More Summer Reads and Teen Reviews!

Love to read reviews my people your own age and not those librarians and teachers that write reviews?  Here's your chance!  Check out the newest  TEEN REVIEWS from School Library Journal!  Remember, if any of these books strike your fancy, let me know so I can order them for the collection (That is if we don't already have them)!!!

Check out the books below on the Summer Road Trip Display in the Library!!!

And Now for a Road Trip!

Paper Towns



"Quentin Jacobsen has spent a lifetime loving the magnificently adventurous Margo Roth Spiegelman from afar. So when she cracks open a window and climbs back into his life - dressed like a ninja and summoning him for an ingenious campaign of revenge - he follows.


After their all-nighter ends and a new day breaks, Q arrives at school to discover that Margo, always an enigma, has now become a mystery. But Q soon learns that there are clues - and they’re for him. Urged down a disconnected path, the closer he gets, the less Q sees of the girl he thought he knew.

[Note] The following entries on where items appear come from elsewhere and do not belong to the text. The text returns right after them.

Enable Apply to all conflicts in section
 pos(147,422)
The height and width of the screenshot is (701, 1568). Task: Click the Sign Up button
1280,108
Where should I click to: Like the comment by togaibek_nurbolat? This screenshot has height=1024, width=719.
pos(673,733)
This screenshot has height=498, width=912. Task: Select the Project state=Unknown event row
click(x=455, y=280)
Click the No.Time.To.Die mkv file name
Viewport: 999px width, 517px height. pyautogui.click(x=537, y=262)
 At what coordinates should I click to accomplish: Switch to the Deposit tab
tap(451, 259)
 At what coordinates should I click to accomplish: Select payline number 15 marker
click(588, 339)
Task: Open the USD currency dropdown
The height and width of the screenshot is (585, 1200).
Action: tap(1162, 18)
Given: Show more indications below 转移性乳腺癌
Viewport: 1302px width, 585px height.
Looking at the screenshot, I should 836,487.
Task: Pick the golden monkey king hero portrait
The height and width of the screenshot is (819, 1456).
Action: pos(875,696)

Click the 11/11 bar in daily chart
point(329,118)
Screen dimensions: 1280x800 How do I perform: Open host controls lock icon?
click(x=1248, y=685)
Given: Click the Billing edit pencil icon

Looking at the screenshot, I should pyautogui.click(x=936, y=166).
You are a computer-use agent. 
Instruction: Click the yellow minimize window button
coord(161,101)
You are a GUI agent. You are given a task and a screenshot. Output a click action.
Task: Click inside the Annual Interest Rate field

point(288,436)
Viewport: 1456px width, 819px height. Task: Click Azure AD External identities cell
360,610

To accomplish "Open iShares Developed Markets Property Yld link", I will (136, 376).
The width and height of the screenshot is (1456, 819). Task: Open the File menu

Printz medalist John Green returns with the brilliant wit and searing emotional honesty that have inspired a new generation of listeners." -goodreads.com

MORE REVIEWS

This Week in Africa

Chanda's Secret

MORE REVIEWS
"A girl's struggle amid the African AIDS pandemic.


"As soon as I get back from the shabeen, I go next door to see Mrs. Tafa. I have to ask to use her phone to let our relatives know about Sara. I'm nervous. Mrs. Tafa would like to run the world. Since she can't run the world she's decided to run our neighborhood."

So speaks sixteen-year-old Chanda, an astonishingly perceptive girl living in the small city of Bonang, a fictional city in Southern Africa.

While Mrs. Tafa's hijinks are often amusing, the fact is that Chanda's world is profoundly difficult. When her youngest sister dies, the first hint of HIV/AIDS emerges.

In this sensitive, swiftly-paced story readers will find echoes of To Kill a Mockingbird as Chanda must confront undercurrents of shame and stigma. Not afraid to explore the horrific realities of AIDS, Chanda's Secrets also captures the enduring strength of loyalty, friendship and family ties. Above all, it is a story about the corrosive nature of secrets and the healing power of truth.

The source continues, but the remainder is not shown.